Assane Diatta

Personal information
- Date of birth: 5 April 2000 (age 26)
- Place of birth: Thiaroye-sur-Mer, Senegal
- Height: 1.76 m (5 ft 9 in)
- Position: Winger

Team information
- Current team: Prishtina
- Number: 17

Youth career
- 0000–2018: ETICS Mboro

Senior career*
- Years: Team / Apps / (Gls)
- 2018–2020: AS Pikine / ? / (?)
- 2020–2022: Teungueth FC / ? / (?)
- 2022–2023: Guédiawaye FC / ? / (?)
- 2023–2024: Karşıyaka Anamur / ? / (?)
- 2024–2025: Gostivari / 21 / (2)
- 2025–2026: Malisheva / 31 / (9)
- 2026–: Prishtina / 6 / (6)

= Assane Diatta =

Senegalese footballer

Assane Diatta (born 5 April 2000) is a Senegalese professional footballer who plays as a winger for Kosovar club FC Prishtina.

== Club career ==
After developing in Senegalese football in AS Pikine, Teungueth FC and Guédiawaye FC, Diatta moved to Europe to play for Karşıyaka Anamur in the KTFF Süper Lig in Northern Cyprus, a competition which is organized by a federation not affiliated with FIFA. From there, he signed for North Macedonian club KF Gostivari in 2024 and one year later he moved to Kosovo to play for KF Malisheva.
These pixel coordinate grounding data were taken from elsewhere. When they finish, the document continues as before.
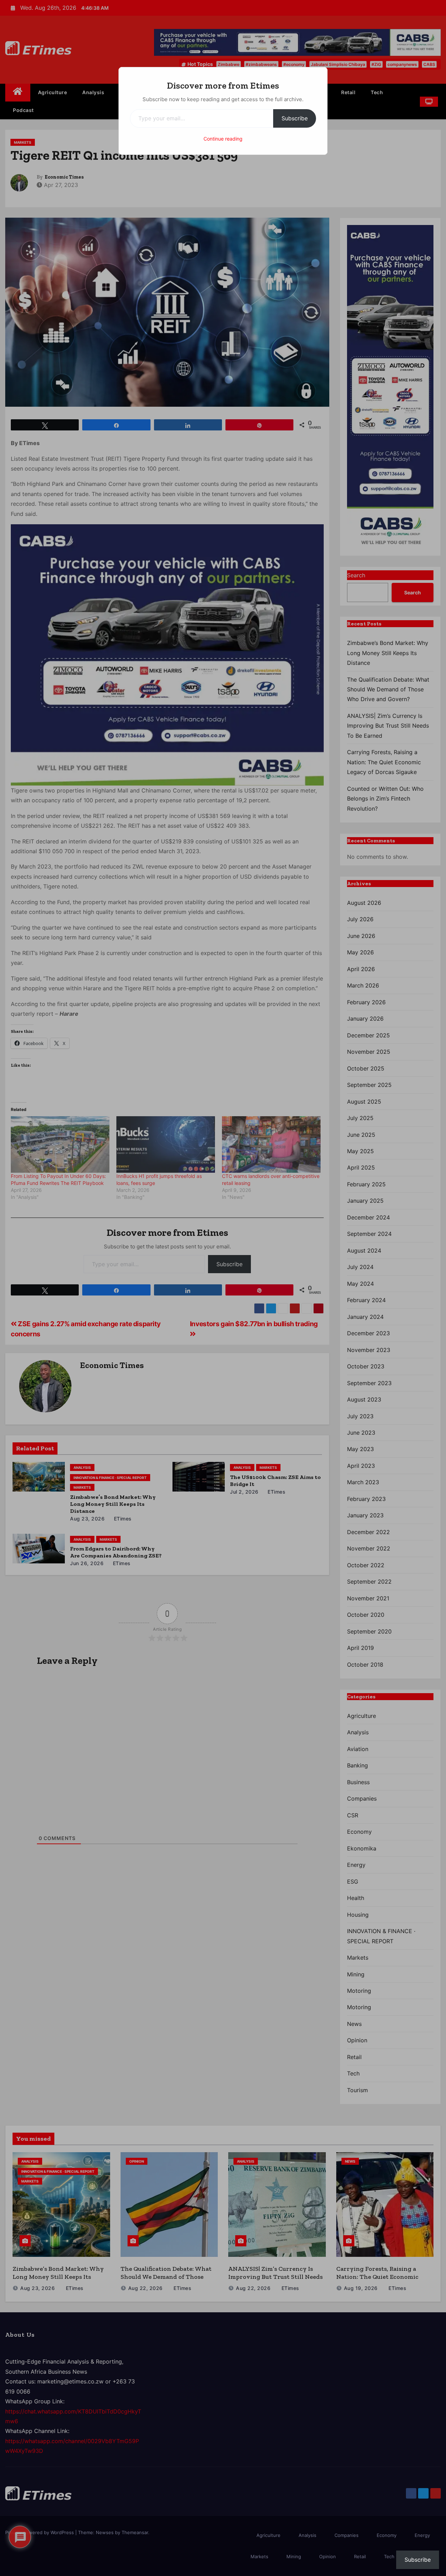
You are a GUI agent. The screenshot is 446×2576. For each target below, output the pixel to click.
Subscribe (295, 118)
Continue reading (223, 139)
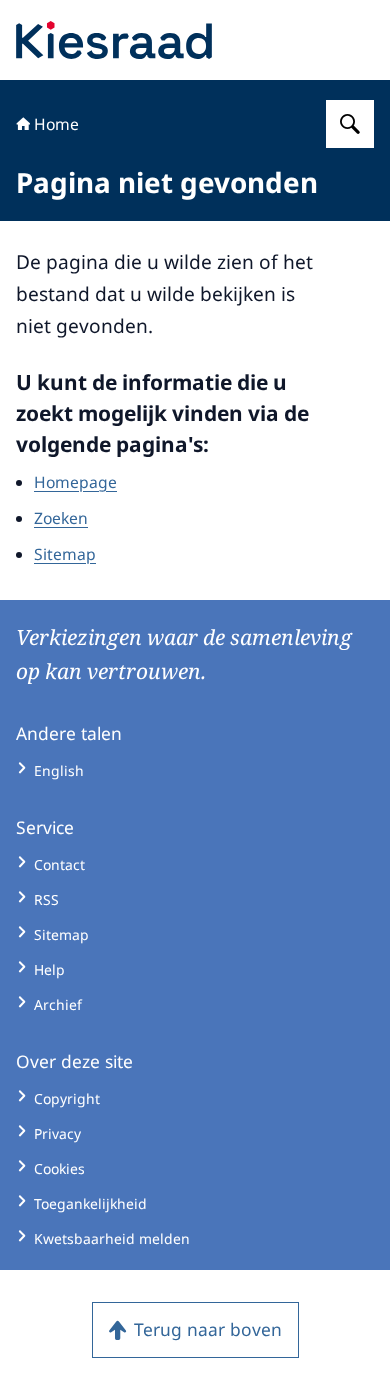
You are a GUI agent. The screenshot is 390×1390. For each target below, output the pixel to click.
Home (56, 124)
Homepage (75, 482)
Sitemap (65, 554)
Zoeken (61, 518)
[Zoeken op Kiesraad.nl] (350, 124)
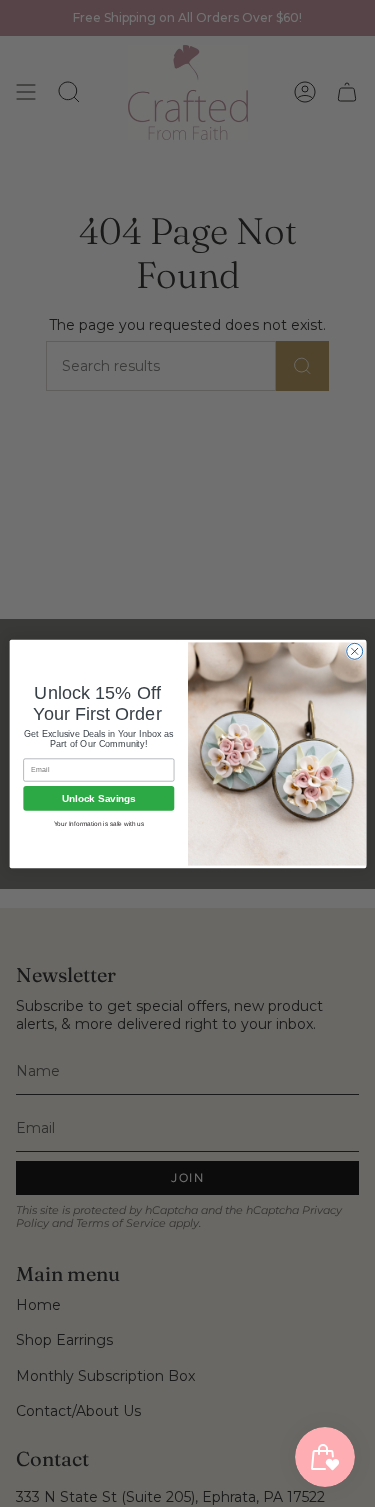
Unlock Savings (99, 797)
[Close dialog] (354, 651)
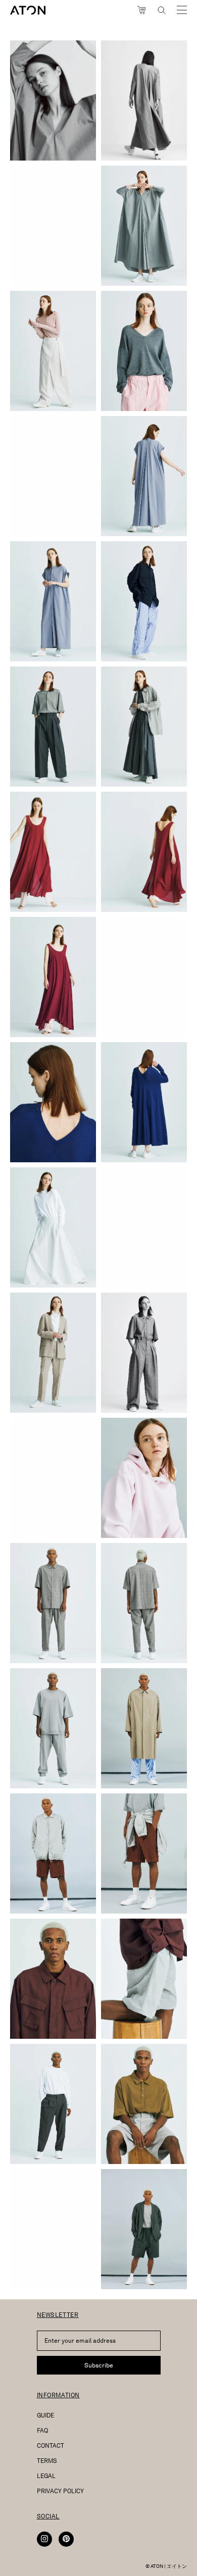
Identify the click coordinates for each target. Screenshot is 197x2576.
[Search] (162, 10)
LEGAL (46, 2476)
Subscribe (98, 2365)
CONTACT (50, 2445)
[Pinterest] (66, 2539)
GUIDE (45, 2415)
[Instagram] (44, 2539)
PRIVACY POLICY (60, 2491)
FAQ (42, 2430)
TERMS (47, 2460)
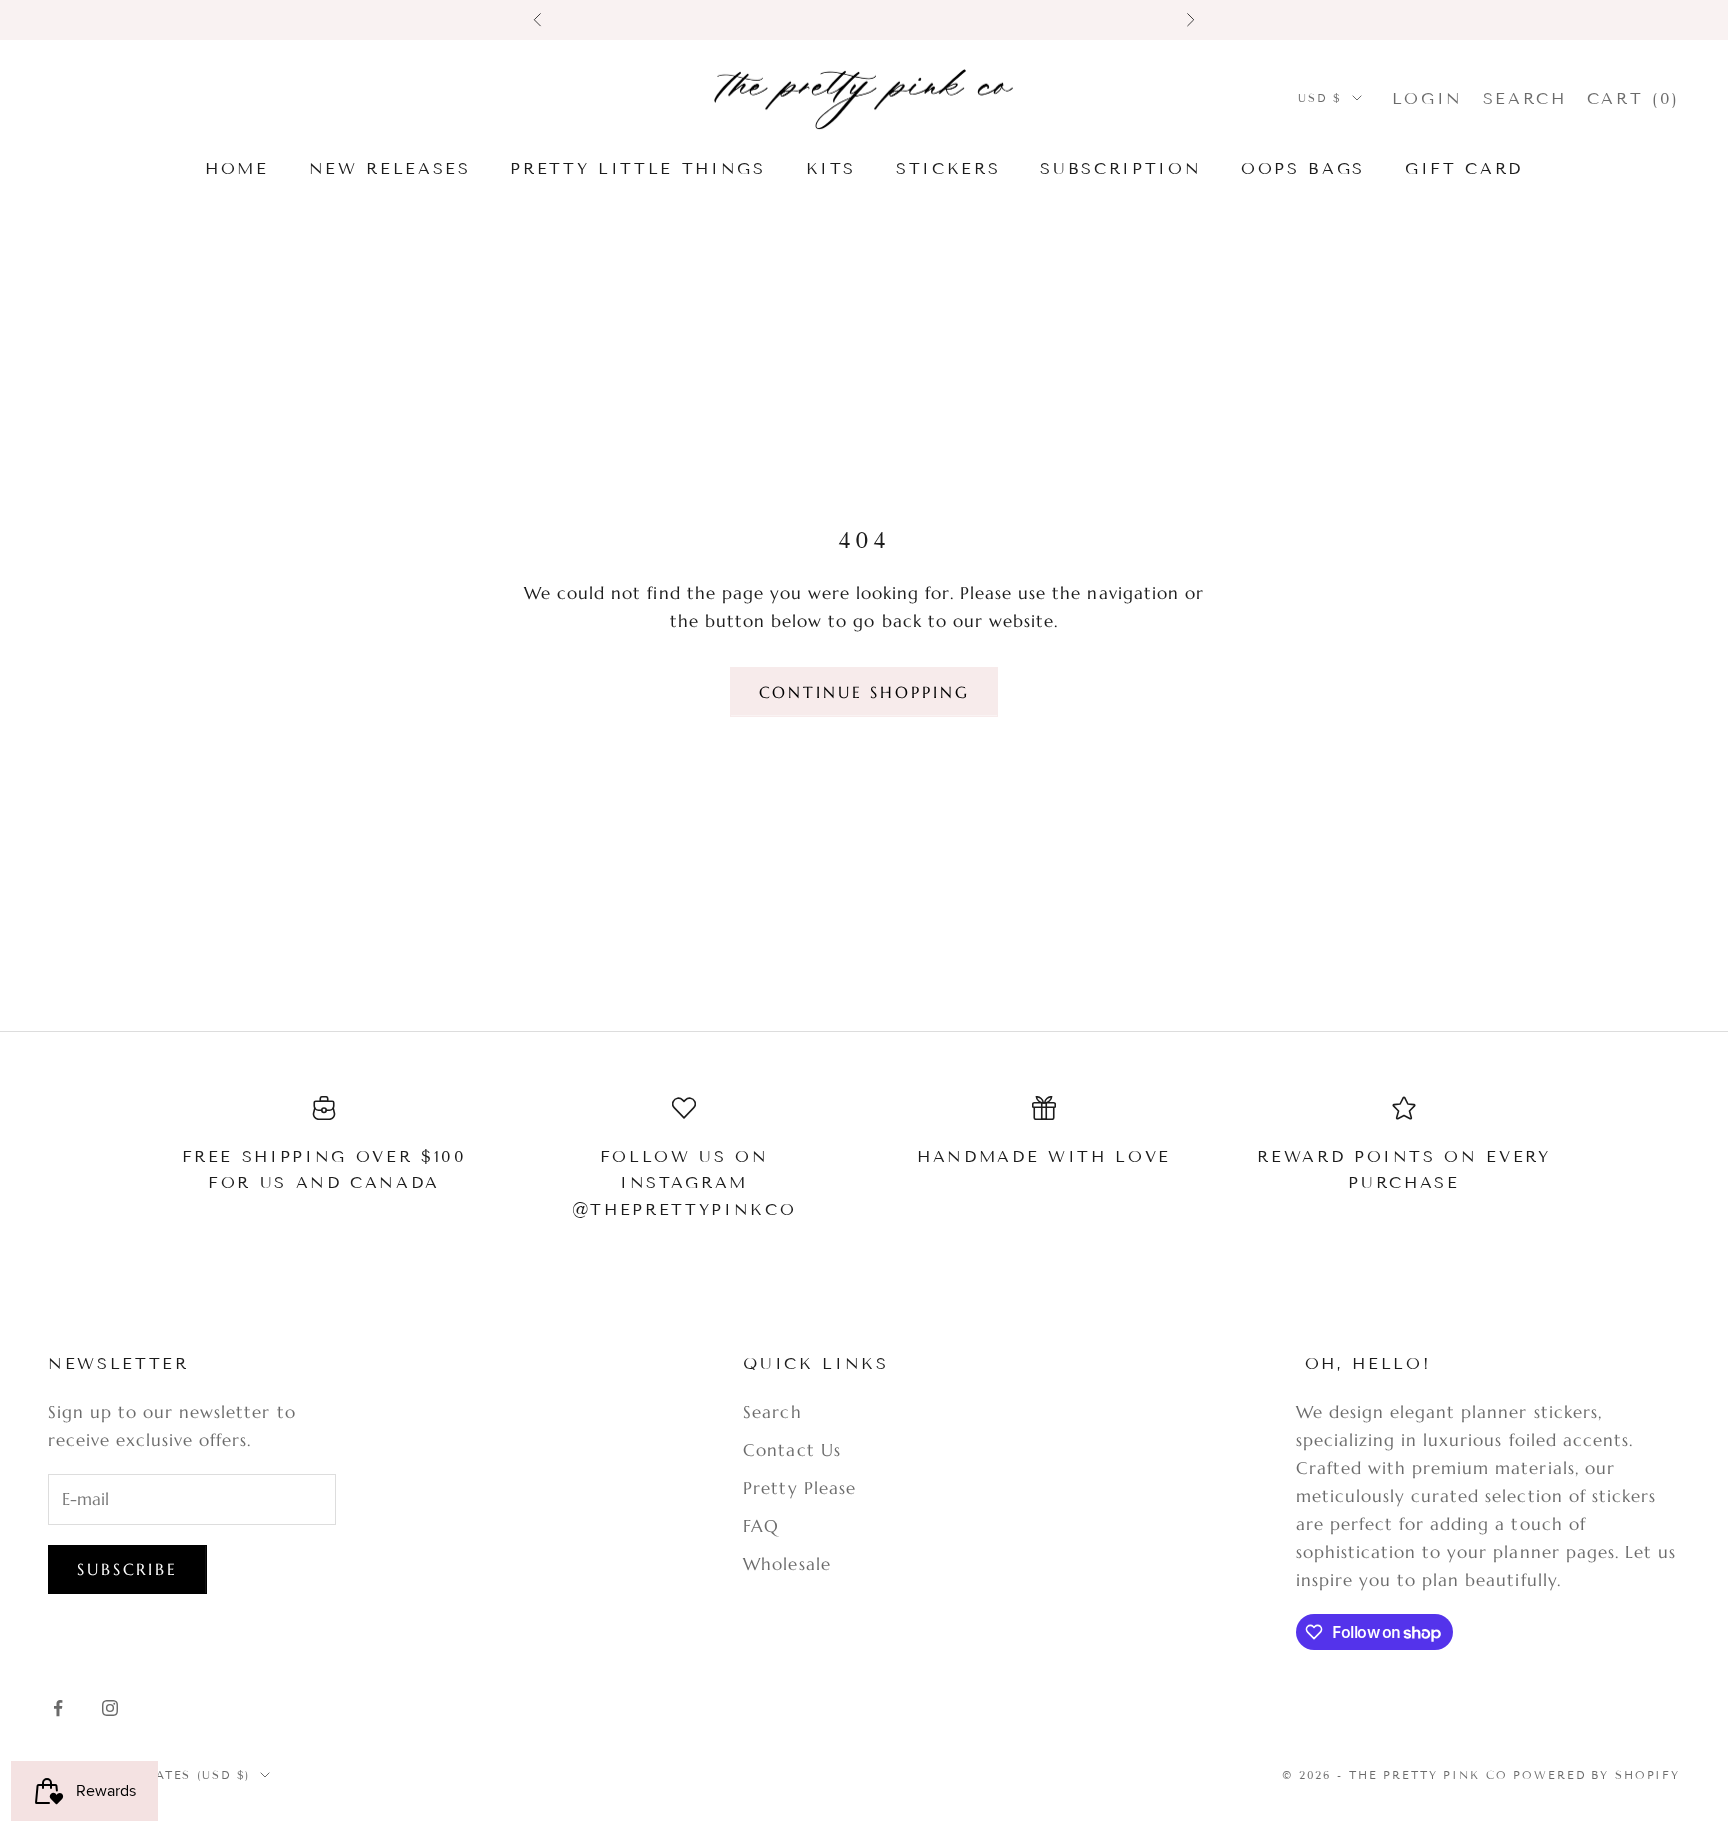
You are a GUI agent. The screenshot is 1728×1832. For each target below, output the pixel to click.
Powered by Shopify (1596, 1775)
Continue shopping (864, 692)
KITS (831, 168)
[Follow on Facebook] (58, 1708)
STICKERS (948, 168)
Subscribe (127, 1569)
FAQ (761, 1526)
In the 2025-26 Football Superleague of Kosovo, he scored nine goals and attracted interest from abroad before agreeing to remain in the same league signing for FC Prishtina. He scored six goals in the six opening games of the 2026-27 Football Superleague of Kosovo and was selected as the "Player of the Week" in the sixth matchday by the Football Federation of Kosovo.